#### EXERCISE OBJECTIVE
Copy out the lines of the entries below word for word, starting at the line that contains "40) in the screenshot." and ending at the line that contains "coordinates (41, 834).", with both of those lines included.

━━ GIVEN INFORMATION

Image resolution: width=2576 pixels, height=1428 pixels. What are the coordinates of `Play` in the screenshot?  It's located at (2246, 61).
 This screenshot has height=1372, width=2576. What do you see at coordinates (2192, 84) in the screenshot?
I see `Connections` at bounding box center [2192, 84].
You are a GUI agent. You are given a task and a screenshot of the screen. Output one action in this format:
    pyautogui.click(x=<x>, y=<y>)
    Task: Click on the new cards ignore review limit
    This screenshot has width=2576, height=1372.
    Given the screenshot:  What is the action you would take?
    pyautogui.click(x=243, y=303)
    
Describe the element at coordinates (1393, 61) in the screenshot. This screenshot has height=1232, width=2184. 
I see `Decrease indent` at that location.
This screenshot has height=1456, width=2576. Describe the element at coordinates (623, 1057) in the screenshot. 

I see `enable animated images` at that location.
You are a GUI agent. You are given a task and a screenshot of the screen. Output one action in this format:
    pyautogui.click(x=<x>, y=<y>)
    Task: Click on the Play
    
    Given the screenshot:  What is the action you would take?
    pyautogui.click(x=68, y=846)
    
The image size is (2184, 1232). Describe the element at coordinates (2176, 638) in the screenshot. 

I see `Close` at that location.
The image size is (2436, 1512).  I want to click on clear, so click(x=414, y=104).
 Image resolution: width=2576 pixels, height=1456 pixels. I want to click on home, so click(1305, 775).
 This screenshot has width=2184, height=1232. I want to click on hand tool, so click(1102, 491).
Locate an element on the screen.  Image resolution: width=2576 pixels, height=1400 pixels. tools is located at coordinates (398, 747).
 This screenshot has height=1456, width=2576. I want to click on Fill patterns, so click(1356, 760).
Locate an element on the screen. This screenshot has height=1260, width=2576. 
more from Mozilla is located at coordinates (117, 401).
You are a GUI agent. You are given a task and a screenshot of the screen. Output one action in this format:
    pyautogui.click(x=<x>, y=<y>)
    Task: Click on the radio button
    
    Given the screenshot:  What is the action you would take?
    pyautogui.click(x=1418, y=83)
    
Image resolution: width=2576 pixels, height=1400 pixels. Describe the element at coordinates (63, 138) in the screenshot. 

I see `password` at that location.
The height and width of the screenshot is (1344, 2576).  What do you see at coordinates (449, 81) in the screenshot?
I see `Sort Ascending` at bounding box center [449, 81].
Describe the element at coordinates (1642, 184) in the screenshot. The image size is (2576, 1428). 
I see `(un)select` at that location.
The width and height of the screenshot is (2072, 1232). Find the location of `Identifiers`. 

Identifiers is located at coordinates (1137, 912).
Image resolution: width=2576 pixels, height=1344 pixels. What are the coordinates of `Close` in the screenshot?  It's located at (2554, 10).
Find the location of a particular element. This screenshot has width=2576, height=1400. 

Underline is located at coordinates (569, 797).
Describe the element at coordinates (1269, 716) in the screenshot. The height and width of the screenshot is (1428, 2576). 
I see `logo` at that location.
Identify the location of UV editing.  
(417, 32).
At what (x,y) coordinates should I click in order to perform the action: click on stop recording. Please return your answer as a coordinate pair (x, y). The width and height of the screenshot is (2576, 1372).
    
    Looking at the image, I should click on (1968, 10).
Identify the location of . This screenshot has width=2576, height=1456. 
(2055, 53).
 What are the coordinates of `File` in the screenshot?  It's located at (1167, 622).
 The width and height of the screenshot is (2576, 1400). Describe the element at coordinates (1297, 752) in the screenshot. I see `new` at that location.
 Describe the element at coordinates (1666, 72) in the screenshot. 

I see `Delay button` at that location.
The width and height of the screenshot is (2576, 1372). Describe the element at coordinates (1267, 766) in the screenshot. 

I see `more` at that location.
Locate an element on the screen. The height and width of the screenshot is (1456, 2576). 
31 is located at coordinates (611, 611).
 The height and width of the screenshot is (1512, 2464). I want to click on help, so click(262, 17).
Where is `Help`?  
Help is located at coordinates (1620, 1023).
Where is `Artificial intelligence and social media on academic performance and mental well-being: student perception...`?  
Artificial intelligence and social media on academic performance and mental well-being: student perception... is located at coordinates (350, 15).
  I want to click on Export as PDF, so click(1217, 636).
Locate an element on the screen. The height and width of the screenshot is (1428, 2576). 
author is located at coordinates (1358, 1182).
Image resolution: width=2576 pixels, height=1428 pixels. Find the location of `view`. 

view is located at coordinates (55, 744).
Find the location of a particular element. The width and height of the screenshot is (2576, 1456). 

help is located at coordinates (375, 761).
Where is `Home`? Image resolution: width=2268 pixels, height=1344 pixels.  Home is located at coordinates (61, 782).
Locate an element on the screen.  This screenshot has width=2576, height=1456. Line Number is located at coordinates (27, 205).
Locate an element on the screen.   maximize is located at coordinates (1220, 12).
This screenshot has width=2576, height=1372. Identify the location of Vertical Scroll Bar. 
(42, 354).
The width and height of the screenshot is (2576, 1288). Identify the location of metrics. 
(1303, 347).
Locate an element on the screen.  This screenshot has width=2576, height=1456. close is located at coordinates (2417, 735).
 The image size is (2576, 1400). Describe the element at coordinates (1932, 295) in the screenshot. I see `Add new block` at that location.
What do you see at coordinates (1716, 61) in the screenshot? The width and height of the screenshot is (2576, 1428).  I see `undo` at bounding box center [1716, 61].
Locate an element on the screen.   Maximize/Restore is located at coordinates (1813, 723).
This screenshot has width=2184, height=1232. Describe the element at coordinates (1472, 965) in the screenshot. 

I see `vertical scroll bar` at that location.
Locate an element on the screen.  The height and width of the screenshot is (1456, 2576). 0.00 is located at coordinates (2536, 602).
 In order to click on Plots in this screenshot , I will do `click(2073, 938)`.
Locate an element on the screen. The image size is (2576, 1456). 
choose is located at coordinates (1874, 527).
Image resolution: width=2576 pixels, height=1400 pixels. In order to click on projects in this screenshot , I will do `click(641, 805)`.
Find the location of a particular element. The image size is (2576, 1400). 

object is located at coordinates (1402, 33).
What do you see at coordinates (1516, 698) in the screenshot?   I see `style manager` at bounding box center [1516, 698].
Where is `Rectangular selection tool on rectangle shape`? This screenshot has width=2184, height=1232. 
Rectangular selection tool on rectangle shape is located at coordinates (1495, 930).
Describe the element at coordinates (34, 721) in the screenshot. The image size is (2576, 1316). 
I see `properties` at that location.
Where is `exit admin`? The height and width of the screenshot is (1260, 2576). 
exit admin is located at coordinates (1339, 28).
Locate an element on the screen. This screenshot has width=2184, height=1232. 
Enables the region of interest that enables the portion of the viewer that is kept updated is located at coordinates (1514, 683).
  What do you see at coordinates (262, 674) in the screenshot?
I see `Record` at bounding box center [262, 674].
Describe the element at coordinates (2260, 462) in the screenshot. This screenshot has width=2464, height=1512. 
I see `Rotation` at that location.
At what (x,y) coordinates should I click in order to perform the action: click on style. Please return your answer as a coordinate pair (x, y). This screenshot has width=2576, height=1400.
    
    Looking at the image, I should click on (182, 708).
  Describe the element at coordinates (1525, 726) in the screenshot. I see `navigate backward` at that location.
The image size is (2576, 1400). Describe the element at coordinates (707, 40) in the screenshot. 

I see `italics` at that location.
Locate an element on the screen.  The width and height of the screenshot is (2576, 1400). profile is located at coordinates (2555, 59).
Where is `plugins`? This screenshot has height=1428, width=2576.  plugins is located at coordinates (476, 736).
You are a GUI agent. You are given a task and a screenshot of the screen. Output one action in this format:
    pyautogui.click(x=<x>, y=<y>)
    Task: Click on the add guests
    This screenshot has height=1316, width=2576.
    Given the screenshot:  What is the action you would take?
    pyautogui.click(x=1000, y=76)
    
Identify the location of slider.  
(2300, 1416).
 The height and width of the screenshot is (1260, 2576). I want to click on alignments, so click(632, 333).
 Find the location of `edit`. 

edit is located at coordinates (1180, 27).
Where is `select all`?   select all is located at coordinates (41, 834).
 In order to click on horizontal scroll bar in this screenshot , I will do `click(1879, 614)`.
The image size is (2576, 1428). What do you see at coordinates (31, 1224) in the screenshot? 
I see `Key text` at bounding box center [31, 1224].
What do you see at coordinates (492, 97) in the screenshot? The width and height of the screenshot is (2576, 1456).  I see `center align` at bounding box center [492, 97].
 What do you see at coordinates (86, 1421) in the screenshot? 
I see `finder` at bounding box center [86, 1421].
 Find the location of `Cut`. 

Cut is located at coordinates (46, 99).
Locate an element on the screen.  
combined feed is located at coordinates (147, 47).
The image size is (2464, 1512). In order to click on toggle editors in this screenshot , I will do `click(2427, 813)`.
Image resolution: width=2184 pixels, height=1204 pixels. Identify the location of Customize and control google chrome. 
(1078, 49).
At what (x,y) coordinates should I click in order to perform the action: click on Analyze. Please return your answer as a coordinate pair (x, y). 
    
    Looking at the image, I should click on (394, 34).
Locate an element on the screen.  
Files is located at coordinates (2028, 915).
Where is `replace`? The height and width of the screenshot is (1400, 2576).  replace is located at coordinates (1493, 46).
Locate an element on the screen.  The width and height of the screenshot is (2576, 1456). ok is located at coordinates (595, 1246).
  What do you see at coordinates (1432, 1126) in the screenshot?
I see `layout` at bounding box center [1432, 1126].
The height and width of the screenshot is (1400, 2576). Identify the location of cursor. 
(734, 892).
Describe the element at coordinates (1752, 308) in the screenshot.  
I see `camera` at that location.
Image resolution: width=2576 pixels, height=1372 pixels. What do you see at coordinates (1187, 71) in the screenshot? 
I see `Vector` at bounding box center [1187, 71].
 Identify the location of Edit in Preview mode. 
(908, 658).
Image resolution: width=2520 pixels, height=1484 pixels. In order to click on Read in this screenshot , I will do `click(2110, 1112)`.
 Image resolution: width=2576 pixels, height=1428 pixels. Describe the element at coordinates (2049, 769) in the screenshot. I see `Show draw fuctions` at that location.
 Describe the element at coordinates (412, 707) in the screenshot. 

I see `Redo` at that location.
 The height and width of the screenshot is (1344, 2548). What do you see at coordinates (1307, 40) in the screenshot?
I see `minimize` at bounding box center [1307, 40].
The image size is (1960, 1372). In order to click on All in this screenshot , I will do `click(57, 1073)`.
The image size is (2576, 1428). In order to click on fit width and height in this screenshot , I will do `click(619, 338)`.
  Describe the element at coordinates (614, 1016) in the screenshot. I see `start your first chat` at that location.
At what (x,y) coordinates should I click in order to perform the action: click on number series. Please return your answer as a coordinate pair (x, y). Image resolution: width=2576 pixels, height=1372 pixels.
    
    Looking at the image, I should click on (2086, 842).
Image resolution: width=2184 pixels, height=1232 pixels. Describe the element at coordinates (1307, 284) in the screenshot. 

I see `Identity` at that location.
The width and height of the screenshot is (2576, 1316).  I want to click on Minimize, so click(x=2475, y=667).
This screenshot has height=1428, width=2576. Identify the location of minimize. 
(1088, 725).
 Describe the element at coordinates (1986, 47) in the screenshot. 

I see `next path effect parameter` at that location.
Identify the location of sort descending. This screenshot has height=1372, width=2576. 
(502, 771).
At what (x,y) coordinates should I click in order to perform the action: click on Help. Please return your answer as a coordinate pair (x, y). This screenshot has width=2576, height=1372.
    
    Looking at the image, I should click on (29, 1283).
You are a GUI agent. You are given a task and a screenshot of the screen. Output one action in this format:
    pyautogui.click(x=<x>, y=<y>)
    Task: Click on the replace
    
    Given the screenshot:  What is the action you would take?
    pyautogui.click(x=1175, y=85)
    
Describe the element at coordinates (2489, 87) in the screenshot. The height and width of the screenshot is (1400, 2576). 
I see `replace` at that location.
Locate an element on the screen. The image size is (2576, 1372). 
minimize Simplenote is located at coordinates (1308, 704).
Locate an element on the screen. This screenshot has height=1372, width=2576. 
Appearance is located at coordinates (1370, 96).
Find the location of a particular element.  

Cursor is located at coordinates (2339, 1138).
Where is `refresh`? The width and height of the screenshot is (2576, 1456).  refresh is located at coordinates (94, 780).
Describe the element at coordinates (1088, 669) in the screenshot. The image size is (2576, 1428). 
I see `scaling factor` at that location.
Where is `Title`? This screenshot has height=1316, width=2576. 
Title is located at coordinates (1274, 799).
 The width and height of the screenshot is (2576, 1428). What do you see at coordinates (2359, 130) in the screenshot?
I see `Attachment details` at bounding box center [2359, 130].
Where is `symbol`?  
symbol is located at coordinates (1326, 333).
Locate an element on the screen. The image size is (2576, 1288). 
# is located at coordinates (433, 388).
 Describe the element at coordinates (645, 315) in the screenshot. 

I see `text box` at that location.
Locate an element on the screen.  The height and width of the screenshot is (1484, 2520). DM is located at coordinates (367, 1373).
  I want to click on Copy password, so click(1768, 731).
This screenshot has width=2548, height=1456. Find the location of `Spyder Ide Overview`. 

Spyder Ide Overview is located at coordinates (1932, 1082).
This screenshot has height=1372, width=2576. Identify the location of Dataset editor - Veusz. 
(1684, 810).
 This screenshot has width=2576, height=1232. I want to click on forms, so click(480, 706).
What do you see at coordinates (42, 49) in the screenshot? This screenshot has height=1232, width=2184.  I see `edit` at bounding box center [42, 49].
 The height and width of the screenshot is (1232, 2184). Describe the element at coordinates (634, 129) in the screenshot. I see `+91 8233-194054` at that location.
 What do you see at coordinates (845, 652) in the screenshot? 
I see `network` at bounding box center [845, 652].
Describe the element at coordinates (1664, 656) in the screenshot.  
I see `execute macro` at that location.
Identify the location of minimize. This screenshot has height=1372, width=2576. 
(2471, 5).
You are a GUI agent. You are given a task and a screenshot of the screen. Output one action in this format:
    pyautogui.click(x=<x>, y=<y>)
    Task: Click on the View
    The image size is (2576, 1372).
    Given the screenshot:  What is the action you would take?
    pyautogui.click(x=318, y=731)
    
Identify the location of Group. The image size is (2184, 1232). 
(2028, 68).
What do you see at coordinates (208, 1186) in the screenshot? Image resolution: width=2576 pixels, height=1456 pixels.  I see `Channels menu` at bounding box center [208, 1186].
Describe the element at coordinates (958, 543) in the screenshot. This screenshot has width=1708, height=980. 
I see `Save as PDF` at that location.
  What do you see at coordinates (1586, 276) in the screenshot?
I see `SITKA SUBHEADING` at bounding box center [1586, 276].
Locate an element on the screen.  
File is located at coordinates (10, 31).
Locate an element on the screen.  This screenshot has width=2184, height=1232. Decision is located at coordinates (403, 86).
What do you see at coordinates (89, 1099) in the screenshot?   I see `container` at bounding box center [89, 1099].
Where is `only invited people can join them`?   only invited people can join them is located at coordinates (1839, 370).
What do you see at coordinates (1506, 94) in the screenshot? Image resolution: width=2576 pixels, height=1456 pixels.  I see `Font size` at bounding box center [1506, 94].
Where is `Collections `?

━━━━

#### EXERCISE ANSWER
The image size is (2576, 1400). Describe the element at coordinates (707, 40) in the screenshot. 

I see `italics` at that location.
Locate an element on the screen.  The width and height of the screenshot is (2576, 1400). profile is located at coordinates (2555, 59).
Where is `plugins`? This screenshot has height=1428, width=2576.  plugins is located at coordinates (476, 736).
You are a GUI agent. You are given a task and a screenshot of the screen. Output one action in this format:
    pyautogui.click(x=<x>, y=<y>)
    Task: Click on the add guests
    This screenshot has height=1316, width=2576.
    Given the screenshot:  What is the action you would take?
    pyautogui.click(x=1000, y=76)
    
Identify the location of slider.  
(2300, 1416).
 The height and width of the screenshot is (1260, 2576). I want to click on alignments, so click(632, 333).
 Find the location of `edit`. 

edit is located at coordinates (1180, 27).
Where is `select all`?   select all is located at coordinates (41, 834).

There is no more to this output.